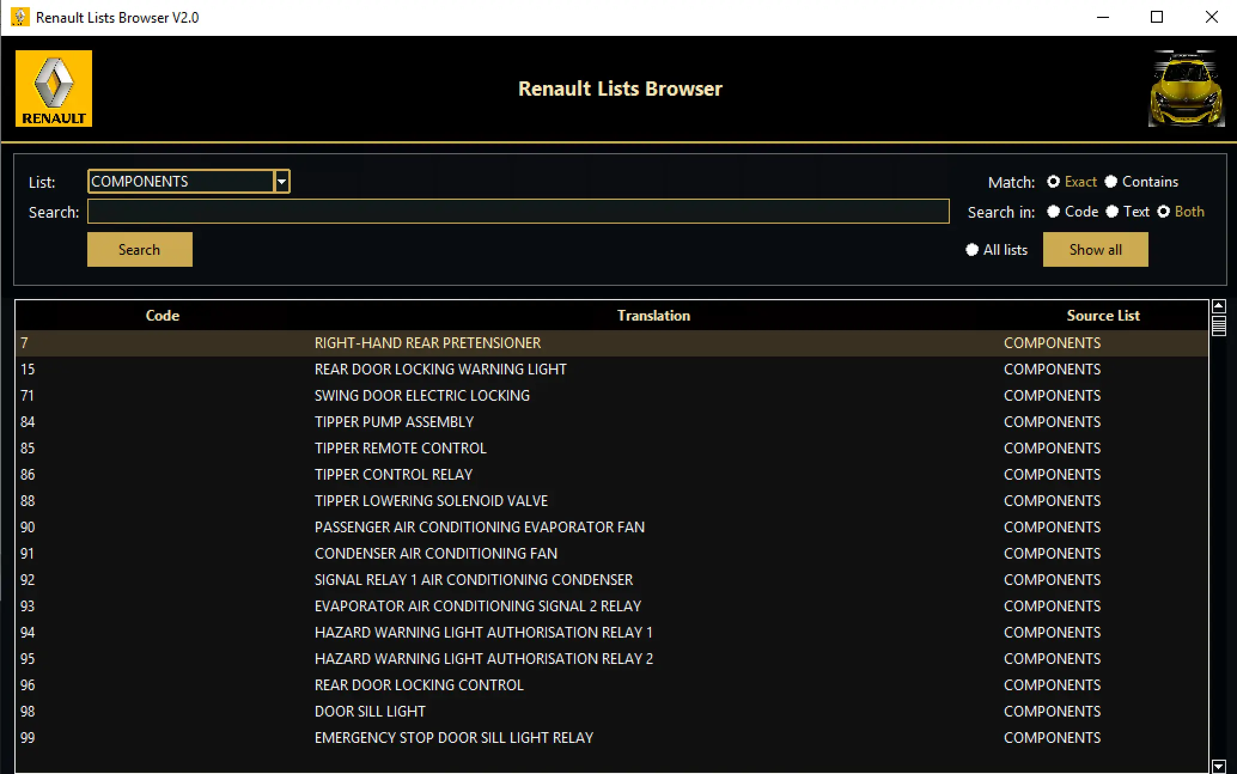Sort by the Code column header
The height and width of the screenshot is (774, 1237).
[x=162, y=315]
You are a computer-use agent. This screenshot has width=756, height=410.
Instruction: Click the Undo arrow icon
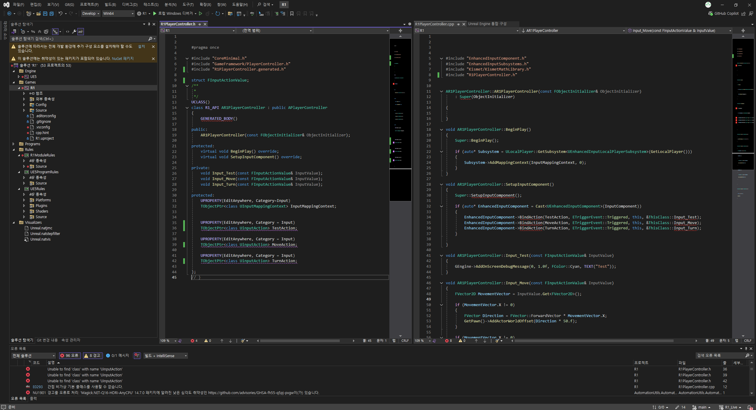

ABOUT THIS EXERCISE — Retype exactly, please, the span from the line holding "You are a computer-use" through the closing line of the data, both ends included, without the pictures.

TASK RESPONSE —
You are a computer-use agent. This screenshot has width=756, height=410.
Instruction: Click the Undo arrow icon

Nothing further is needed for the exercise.